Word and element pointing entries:
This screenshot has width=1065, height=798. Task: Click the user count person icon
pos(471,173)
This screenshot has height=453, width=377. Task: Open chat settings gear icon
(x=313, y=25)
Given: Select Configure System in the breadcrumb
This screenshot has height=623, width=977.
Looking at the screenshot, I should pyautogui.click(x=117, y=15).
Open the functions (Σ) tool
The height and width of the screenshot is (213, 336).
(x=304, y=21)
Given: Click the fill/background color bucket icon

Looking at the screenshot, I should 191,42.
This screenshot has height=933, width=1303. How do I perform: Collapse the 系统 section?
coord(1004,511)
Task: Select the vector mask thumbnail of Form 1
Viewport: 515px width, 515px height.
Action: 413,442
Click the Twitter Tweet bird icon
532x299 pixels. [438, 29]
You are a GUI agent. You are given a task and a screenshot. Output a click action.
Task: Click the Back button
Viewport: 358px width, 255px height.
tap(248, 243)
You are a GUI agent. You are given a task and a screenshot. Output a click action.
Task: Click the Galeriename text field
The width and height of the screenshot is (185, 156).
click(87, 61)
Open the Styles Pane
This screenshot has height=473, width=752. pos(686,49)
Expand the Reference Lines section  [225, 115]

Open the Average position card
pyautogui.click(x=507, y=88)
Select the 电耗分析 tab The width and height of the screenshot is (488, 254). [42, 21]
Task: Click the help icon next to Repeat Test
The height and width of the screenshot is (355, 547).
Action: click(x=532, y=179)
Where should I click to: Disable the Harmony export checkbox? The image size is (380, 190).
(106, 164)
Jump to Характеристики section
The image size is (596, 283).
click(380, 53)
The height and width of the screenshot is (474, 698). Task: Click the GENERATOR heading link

- _What you are asked to do_: Repeat all of the items above verbatim, line for line.

- _Solution for this problem_:
This screenshot has width=1065, height=798. Task: Click the user count person icon
pos(471,173)
This screenshot has height=453, width=377. Task: Open chat settings gear icon
(x=313, y=25)
Given: Select Configure System in the breadcrumb
This screenshot has height=623, width=977.
Looking at the screenshot, I should pyautogui.click(x=117, y=15).
Open the functions (Σ) tool
The height and width of the screenshot is (213, 336).
(x=304, y=21)
Given: Click the fill/background color bucket icon

Looking at the screenshot, I should 191,42.
This screenshot has height=933, width=1303. How do I perform: Collapse the 系统 section?
coord(1004,511)
Task: Select the vector mask thumbnail of Form 1
Viewport: 515px width, 515px height.
Action: 413,442
Click the Twitter Tweet bird icon
532x299 pixels. [438, 29]
You are a GUI agent. You are given a task and a screenshot. Output a click action.
Task: Click the Back button
Viewport: 358px width, 255px height.
tap(248, 243)
You are a GUI agent. You are given a task and a screenshot. Output a click action.
Task: Click the Galeriename text field
The width and height of the screenshot is (185, 156).
click(87, 61)
Open the Styles Pane
This screenshot has height=473, width=752. pos(686,49)
Expand the Reference Lines section  [225, 115]

Open the Average position card
pyautogui.click(x=507, y=88)
Select the 电耗分析 tab The width and height of the screenshot is (488, 254). [42, 21]
Task: Click the help icon next to Repeat Test
The height and width of the screenshot is (355, 547).
Action: click(x=532, y=179)
Where should I click to: Disable the Harmony export checkbox? The image size is (380, 190).
(106, 164)
Jump to Характеристики section
The image size is (596, 283).
click(380, 53)
The height and width of the screenshot is (474, 698). Task: Click the GENERATOR heading link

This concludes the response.